If you have 14k in minutes saved up, you really need a much lower plan. Look at your monthly usage and buy the plan that's closest to that. I'm guessing if you have 14,000 minutes saved up over the past 12 months, you are only using about 400 minutes monthly, so it may be wise to just drop down to the 450 plan until your pool of rollover minutes drops into the low hundreds, and then reanalyze how many minutes you actually need.

If you've been with ATT for a while, they are actually quite willing to be flexible with your plan and will often give you bonus minutes that can make your plan just right for your usage. Give them a call. :)

That's what I'm wondering. Doesn't T-Mobile offer unlimited everything for $50 a month?

IIRC, the T-Mobile plan does not include data. However, even with data, T-Mobile still comes out about $20 cheaper.

Because then someone is going to write an SMS app that will overload the control channel

I don't really see the relevance here. Many people (if not most) already purchase unlimited texting plans. The problem most of us have with them is the cost. A carrier spends perhaps a few pennies per thousand texts, yet the price is very disproportionate to the actual cost. A 20 cent SMS, in terms of dollars per megabyte, is over $1300. That is simply absurd in pricing.

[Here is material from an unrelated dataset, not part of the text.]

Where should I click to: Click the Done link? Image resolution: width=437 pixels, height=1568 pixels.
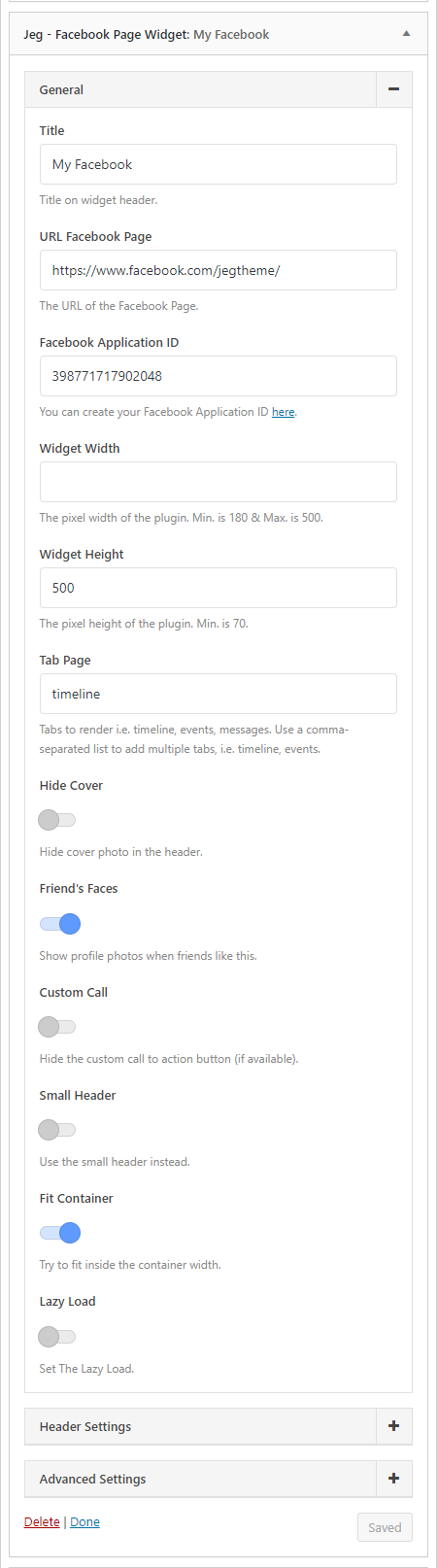(x=84, y=1521)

I, for one, wouldn't mind if texting was still sold without data (since one can want texting but not data), but the cost needs to be much lower. For those customers who do purchase data plans, texting needs to be included.
 
Texts do not use the same paths as a data transfer. They DO use the same paths as setting up a phone call. (Not a completed voice connection... only the call setup.)

Yes they are compressed into the command packets (ie like the ones telling your phone how much current signal you have). However, they don't create a call. They are just small data packets, but not large enough to be billed such (because they are in the command packets).

That is why the cost next to nothing.
 
If you switch to a lower-minute plan, you lose all rollover minutes except for the number of minutes you get per month on your new plan. So if you switch to the 700 minute plan, you lose all but 700.

exactly, which is why I am debating if saving $20 monthly would be worth it - I phrased my statement wrong - I meant to imply not that I would keep the minutes but that we are not even using close to the 1400 our plan provides.

but thanks for pointing that out because i am sure that is not something everyone knows.
 
Another part of SMS/MMS costs is that, unlike a phone call, they are stored for later delivery if the recipient isn't immediately available.

You should tell ATT that. Probably 25% of my text messages are not received by the intended party. I'll go to someone and say, "hey why didn't you respond to my text?" "What text?" says he.

Then usually we whip out our iphones and compare and contrast our logs. Sometimes to hilarious results where we find OTHER times where we didn't get something the other person sent.
Wait, I don't think I mean hilarious, whats the opposite of hilarious?